Chinese transcription(s)
- • Simplified: 宜冲桥乡
- • Traditional: 宜沖橋鄉
- • Pinyin: Yichongqiao Xiang
- Yichongqiao Township Location in China
- Coordinates: 29°20′00″N 110°51′29″E﻿ / ﻿29.33333°N 110.85806°E
- Country: People's Republic of China
- Province: Hunan
- City: Zhangjiajie
- County: Cili County

Area
- • Total: 30 km^{2} (12 sq mi)

Population
- • Total: 18,000
- • Density: 600/km^{2} (1,600/sq mi)
- Time zone: UTC+8 (China Standard)
- Area code: 0744

= Yichongqiao =

Yichongqiao Township (宜冲桥乡 (宜沖橋鄉, Yichongqiao Xiang)) is a rural township in Cili County, Zhangjiajie, Hunan Province, People's Republic of China.

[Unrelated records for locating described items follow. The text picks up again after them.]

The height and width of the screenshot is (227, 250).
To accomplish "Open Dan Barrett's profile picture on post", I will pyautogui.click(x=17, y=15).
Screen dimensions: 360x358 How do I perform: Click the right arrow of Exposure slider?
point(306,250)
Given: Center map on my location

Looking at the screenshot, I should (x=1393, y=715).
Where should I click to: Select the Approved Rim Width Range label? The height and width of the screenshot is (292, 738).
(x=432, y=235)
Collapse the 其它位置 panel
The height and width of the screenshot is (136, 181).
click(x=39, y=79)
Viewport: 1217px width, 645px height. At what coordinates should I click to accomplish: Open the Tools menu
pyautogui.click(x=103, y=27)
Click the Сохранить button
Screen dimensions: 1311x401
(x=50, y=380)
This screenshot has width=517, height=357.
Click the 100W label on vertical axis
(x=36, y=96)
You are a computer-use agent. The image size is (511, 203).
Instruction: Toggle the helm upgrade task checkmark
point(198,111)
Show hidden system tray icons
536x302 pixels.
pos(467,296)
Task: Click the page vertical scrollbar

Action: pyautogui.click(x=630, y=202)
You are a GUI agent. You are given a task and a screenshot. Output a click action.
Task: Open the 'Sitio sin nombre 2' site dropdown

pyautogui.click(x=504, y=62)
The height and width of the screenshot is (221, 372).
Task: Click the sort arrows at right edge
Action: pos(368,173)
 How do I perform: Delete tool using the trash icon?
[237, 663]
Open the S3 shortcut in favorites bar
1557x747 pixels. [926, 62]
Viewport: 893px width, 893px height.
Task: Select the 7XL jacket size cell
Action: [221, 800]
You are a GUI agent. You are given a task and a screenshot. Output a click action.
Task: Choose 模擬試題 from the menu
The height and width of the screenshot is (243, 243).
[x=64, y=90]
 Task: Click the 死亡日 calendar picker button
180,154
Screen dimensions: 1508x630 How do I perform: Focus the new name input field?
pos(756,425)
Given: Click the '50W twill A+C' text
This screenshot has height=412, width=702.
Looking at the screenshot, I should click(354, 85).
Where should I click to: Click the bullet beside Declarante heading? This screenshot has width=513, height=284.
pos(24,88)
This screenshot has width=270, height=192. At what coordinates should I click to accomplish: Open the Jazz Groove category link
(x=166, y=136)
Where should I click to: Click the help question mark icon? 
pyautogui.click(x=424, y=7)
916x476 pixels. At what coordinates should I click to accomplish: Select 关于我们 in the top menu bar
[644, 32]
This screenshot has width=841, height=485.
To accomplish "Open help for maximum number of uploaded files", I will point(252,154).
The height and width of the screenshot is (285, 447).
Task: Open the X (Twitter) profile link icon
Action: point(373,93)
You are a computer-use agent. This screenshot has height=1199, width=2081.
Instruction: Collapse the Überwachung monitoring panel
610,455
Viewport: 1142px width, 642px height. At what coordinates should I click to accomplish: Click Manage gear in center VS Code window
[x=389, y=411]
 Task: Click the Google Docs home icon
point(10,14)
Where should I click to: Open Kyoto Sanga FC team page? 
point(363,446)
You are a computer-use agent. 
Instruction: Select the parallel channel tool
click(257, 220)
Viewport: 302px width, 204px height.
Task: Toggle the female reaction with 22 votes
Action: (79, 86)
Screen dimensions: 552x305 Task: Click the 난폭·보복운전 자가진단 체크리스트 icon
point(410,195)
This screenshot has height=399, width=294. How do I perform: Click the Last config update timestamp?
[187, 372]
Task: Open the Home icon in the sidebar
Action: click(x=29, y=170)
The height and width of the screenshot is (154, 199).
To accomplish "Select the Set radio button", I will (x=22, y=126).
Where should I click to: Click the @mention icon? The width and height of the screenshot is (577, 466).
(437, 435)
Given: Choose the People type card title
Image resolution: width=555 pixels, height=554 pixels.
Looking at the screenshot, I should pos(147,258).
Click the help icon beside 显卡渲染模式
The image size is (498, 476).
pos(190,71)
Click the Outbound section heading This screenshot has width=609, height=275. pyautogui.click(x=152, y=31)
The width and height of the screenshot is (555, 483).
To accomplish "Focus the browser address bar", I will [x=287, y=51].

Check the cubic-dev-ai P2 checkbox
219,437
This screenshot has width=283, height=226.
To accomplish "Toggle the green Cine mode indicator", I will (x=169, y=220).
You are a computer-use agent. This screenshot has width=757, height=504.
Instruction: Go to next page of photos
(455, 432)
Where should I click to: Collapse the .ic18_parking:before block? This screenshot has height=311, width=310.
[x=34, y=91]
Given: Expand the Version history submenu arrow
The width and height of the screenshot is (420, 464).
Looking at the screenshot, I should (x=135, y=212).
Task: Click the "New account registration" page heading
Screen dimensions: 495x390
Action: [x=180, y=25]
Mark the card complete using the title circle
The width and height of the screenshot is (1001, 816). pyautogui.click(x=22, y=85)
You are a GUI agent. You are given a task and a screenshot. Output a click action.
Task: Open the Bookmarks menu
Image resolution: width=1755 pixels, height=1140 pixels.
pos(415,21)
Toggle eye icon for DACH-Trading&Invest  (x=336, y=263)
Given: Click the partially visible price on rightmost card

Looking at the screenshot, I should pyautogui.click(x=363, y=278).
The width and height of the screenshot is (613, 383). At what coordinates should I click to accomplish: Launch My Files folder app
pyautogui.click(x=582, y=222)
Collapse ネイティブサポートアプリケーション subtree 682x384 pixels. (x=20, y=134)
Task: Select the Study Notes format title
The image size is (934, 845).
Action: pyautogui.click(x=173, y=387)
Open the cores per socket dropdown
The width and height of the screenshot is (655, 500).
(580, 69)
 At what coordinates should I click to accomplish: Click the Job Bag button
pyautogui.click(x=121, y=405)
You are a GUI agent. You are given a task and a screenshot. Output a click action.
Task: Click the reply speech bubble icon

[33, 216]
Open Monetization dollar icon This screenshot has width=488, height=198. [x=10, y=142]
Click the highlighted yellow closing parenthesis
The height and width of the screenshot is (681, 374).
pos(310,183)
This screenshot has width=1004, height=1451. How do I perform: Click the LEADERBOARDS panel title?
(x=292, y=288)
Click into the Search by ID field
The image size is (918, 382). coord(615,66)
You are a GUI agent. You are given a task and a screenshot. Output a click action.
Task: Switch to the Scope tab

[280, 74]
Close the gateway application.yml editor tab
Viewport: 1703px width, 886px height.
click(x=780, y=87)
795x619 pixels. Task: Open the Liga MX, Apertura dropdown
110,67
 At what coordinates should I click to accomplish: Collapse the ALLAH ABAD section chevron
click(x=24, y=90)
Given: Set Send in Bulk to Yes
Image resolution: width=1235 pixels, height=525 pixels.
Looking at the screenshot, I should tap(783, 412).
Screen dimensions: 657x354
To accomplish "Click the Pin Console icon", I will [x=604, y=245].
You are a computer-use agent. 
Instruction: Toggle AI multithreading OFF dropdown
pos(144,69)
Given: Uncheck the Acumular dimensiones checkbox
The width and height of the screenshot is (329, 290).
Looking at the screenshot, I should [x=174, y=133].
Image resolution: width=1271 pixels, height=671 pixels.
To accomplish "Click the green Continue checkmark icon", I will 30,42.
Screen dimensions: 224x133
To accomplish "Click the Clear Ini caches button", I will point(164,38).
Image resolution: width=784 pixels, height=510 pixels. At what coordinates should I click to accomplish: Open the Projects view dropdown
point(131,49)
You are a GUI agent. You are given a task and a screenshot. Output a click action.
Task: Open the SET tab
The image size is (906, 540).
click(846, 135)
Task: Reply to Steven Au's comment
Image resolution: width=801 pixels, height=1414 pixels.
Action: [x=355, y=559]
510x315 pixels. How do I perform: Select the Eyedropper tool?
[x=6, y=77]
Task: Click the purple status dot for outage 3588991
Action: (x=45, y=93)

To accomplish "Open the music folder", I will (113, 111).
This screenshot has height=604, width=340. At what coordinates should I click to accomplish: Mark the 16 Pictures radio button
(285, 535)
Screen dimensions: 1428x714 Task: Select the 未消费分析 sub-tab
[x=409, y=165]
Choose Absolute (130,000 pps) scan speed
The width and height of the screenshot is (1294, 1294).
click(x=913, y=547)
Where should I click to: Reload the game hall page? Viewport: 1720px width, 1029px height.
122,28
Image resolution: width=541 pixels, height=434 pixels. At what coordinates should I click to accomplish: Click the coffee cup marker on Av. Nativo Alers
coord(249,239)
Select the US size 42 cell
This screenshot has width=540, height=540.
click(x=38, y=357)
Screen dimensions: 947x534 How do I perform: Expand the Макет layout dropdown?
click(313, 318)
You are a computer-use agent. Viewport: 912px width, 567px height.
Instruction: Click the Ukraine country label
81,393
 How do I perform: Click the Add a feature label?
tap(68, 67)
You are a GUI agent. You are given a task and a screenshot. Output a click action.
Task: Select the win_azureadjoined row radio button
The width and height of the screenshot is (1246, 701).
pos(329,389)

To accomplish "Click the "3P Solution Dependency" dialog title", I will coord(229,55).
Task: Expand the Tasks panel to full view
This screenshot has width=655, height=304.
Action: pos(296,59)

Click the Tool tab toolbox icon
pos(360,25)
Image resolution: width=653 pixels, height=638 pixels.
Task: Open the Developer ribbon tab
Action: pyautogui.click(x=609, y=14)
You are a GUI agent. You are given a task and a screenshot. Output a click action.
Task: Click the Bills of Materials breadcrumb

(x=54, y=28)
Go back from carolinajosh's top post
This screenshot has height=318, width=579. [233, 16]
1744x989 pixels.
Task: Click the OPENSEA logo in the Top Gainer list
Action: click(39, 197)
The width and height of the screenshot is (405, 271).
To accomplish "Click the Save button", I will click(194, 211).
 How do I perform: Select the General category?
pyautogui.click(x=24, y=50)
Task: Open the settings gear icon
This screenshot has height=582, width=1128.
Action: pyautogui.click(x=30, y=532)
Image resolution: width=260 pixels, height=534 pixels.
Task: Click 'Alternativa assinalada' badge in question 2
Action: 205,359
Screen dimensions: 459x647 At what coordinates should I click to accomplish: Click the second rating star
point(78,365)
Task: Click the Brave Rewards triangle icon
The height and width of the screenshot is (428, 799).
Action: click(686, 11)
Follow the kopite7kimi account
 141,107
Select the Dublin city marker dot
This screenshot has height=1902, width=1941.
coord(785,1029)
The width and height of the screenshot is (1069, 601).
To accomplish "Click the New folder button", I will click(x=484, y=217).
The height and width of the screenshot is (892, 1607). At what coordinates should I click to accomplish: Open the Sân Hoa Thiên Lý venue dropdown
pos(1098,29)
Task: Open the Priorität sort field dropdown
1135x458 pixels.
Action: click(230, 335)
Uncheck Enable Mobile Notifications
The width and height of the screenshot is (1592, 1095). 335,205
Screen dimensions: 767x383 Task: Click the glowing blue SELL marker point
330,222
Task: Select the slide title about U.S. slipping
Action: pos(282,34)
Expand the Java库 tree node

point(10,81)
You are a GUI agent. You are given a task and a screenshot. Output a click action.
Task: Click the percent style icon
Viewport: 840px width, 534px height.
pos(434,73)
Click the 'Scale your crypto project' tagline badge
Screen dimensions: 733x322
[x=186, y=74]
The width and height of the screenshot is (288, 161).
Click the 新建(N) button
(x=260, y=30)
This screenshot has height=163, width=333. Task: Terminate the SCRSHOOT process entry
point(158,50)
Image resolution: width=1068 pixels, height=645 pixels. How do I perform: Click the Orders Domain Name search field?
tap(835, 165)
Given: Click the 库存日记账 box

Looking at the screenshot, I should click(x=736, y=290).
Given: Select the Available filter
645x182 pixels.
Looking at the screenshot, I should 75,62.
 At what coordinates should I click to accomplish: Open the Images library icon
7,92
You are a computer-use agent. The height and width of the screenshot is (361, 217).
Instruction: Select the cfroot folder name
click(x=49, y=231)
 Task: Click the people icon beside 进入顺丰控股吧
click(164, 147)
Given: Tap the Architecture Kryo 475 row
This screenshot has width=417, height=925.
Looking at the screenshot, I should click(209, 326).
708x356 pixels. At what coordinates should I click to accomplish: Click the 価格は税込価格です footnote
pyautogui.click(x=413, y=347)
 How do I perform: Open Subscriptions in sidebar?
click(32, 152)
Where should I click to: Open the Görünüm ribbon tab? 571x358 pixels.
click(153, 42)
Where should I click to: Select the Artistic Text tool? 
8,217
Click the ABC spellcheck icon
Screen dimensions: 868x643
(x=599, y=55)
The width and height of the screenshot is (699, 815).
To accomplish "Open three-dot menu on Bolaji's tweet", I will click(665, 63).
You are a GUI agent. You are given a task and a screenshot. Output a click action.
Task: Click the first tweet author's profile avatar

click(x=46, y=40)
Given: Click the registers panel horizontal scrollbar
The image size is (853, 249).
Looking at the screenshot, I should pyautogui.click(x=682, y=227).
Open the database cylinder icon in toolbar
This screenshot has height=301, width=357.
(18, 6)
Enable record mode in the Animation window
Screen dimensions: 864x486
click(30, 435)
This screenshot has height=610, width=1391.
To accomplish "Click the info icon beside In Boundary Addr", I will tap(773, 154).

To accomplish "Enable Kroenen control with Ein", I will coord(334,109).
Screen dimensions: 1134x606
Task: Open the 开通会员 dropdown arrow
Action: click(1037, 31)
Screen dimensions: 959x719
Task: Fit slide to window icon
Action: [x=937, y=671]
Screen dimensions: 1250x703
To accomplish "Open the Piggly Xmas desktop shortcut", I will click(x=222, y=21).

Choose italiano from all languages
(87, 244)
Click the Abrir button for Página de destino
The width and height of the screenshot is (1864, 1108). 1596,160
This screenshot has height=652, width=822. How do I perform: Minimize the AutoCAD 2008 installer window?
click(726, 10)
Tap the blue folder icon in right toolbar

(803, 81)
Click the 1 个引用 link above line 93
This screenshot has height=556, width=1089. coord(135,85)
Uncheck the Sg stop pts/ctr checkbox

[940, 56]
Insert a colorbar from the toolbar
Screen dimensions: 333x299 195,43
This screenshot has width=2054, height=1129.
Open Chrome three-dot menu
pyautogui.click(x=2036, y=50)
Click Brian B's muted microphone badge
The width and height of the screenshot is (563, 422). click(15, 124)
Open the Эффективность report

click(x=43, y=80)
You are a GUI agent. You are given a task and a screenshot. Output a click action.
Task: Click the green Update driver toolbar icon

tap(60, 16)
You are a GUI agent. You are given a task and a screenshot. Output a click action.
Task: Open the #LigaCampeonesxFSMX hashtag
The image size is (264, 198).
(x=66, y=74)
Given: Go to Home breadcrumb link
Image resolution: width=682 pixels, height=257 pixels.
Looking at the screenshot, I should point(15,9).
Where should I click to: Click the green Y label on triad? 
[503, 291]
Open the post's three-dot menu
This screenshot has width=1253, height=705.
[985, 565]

==Administrative divisions==
The township is divided into 20 villages, which include the following areas: Yichongqiao Village, Shadao Village, Changxing Village, Maoping Village, Yangjiaqiao Village, Nanzhu Village, Yueliangtai Village, Yumidu Village, Xiajiaping Village, Huangniqiao Village, Xiama'an Village, Renjiaping Village, Jiulong Village, Xiejiazhuang Village, Changlinggang Village, Liaojiayu Village, Chishengyu Village, Longxiang'an Village, Yanyu Village, and Guanzhuang Village (宜冲桥村、沙刀村、长兴村、茅坪村、杨家桥村、楠竹村、月亮台村、渔米渡村、夏家坪村、黄泥桥村、下马鞍村、任家坪村、九龙村、歇驾庄村、长岭岗村、廖家峪村、赤生峪村、龙象庵村、岩峪村、官庄村).